What to do: In the data below, find the line with "The width and height of the screenshot is (719, 448)." and output it along with every later line, exactly, but not the pictures.

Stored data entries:
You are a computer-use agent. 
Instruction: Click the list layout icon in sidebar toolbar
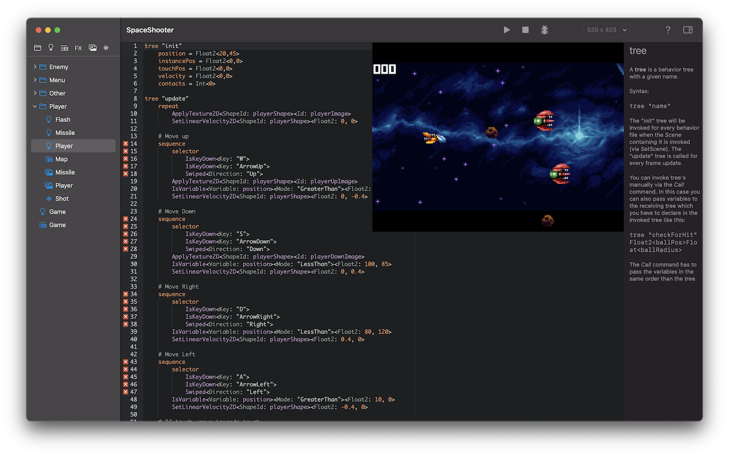64,48
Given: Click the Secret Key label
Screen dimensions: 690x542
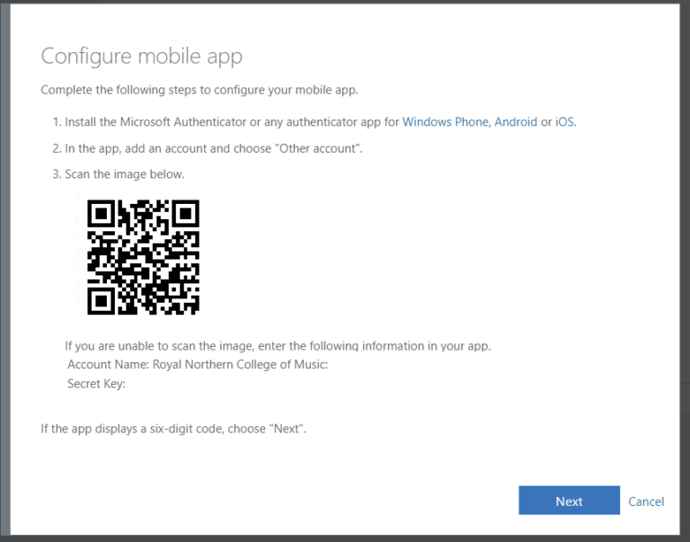Looking at the screenshot, I should 96,384.
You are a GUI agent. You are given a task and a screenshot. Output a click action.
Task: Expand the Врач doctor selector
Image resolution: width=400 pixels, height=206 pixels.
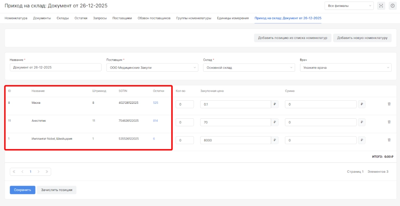click(x=345, y=68)
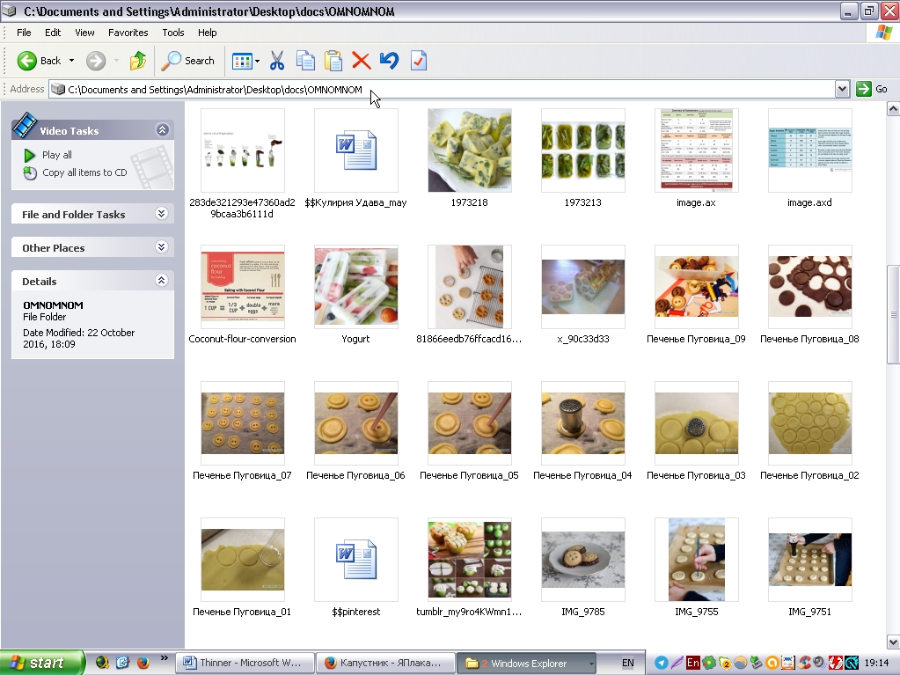Click the blue Undo arrow icon
Image resolution: width=900 pixels, height=675 pixels.
[x=389, y=61]
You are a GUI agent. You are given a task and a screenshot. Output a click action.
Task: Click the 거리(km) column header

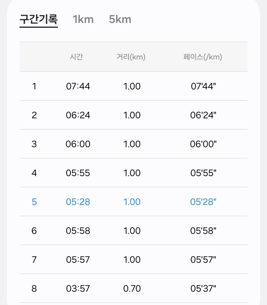[131, 57]
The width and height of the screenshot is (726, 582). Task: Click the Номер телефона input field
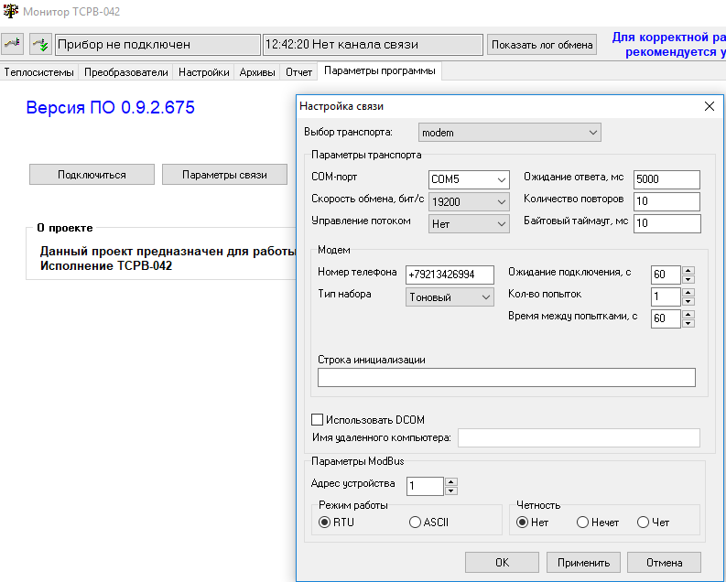coord(450,275)
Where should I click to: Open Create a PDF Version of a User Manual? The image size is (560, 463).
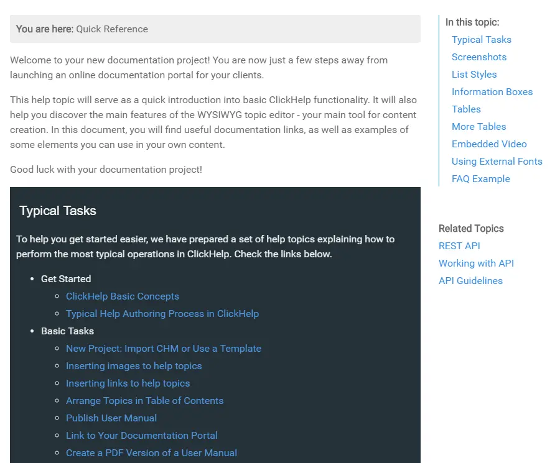click(151, 453)

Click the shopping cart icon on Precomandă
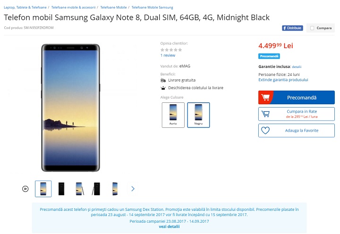(266, 98)
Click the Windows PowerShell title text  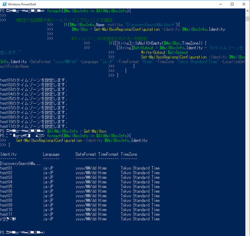[22, 4]
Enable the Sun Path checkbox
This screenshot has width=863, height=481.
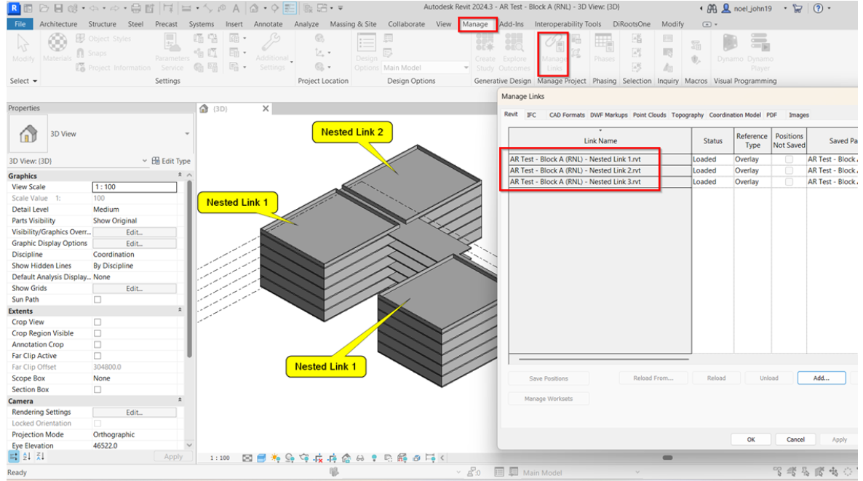click(x=98, y=300)
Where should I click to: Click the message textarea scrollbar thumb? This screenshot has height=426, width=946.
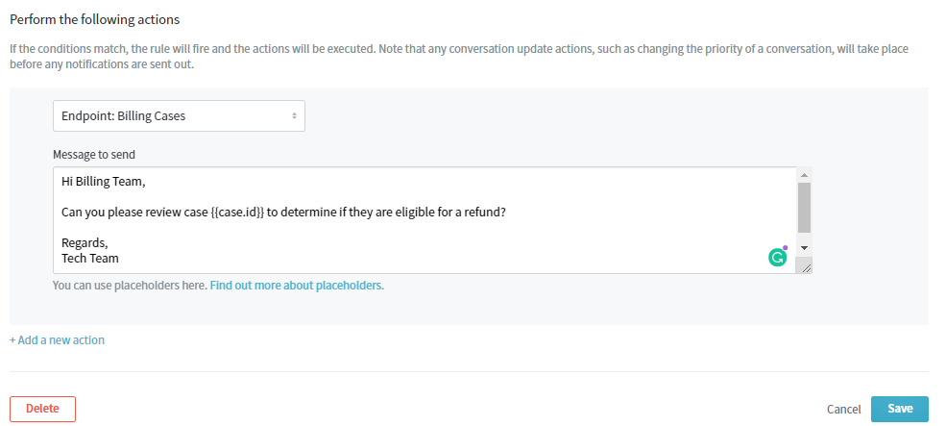pyautogui.click(x=805, y=207)
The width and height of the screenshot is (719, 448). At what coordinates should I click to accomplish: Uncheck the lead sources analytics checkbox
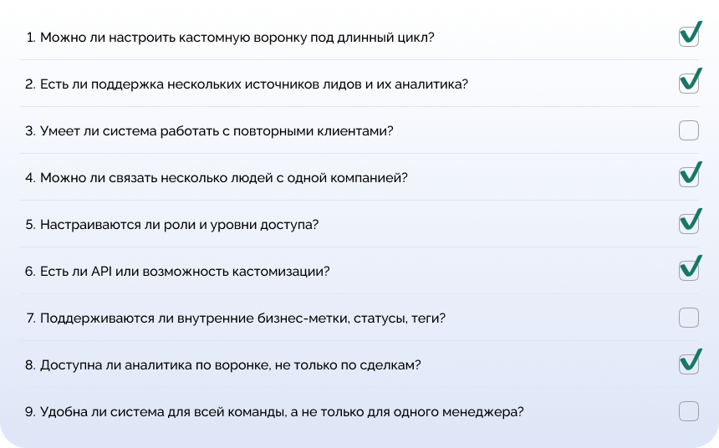pyautogui.click(x=689, y=84)
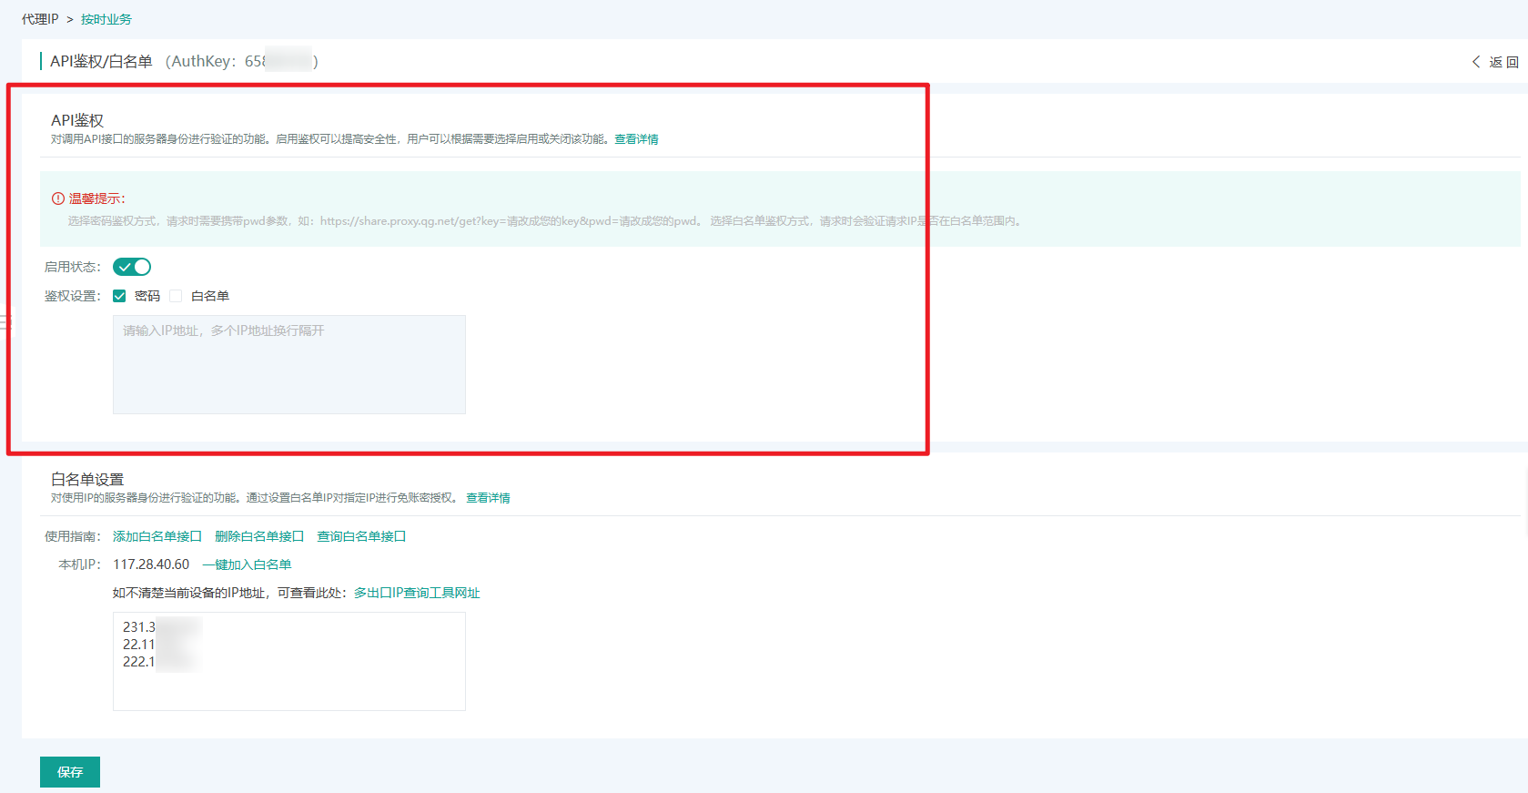This screenshot has width=1528, height=793.
Task: Open the 按时业务 breadcrumb link
Action: coord(106,19)
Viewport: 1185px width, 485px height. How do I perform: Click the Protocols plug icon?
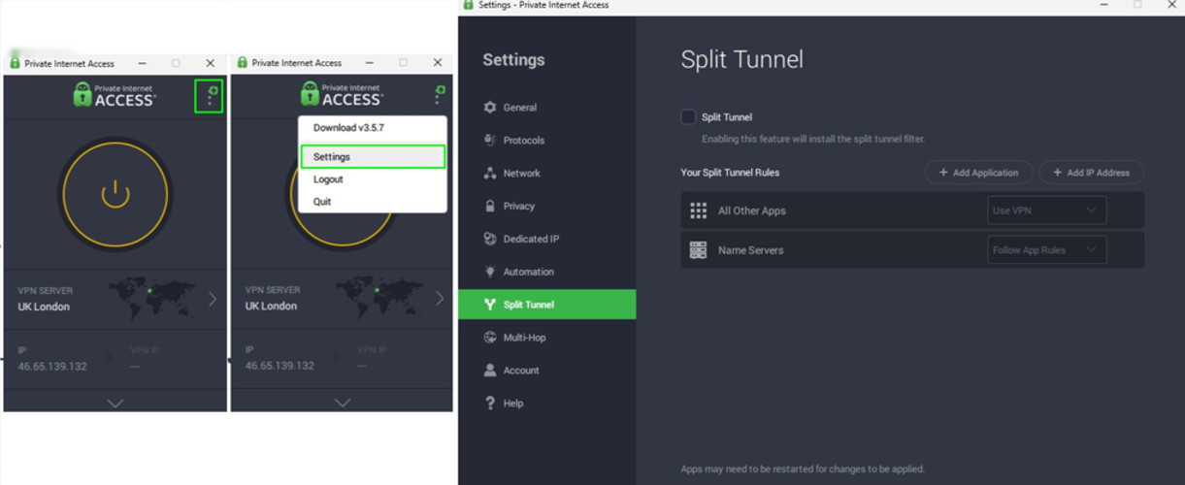[x=490, y=141]
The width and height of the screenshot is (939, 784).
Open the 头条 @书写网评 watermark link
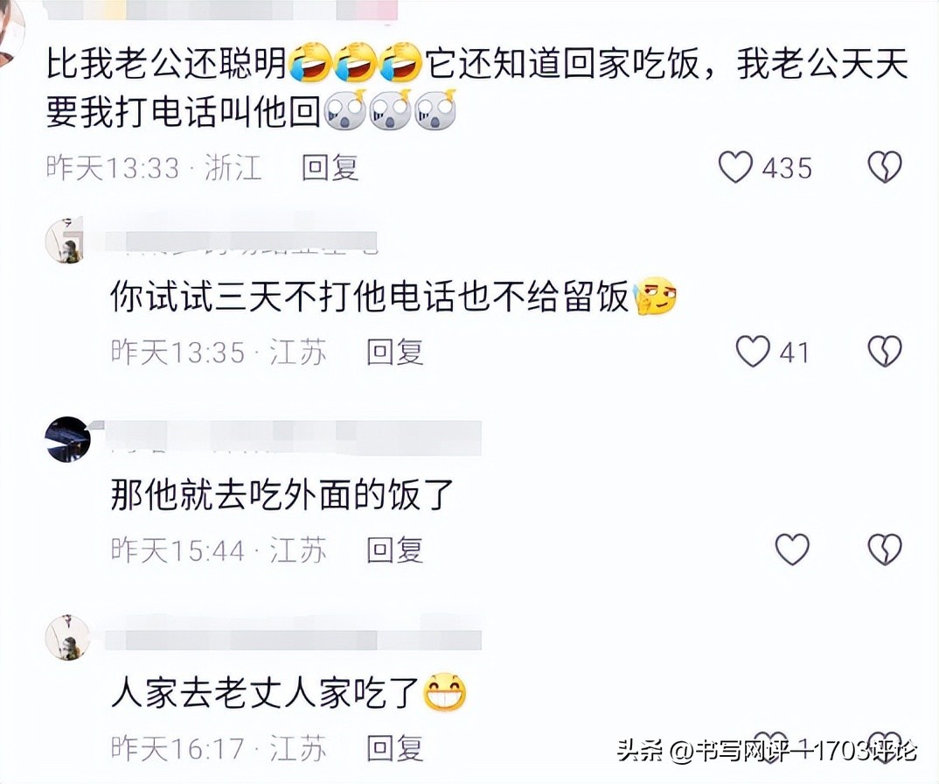coord(767,751)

Output of the exercise:
The width and height of the screenshot is (719, 448). At what coordinates should I click to accomplish: Uncheck the lead sources analytics checkbox
pyautogui.click(x=689, y=84)
This screenshot has width=1528, height=793.
Task: Open the 按时业务 breadcrumb link
Action: coord(106,19)
Viewport: 1185px width, 485px height. How do I perform: Click the Protocols plug icon?
[x=490, y=141]
The width and height of the screenshot is (939, 784).
Open the 头条 @书写网评 watermark link
coord(767,751)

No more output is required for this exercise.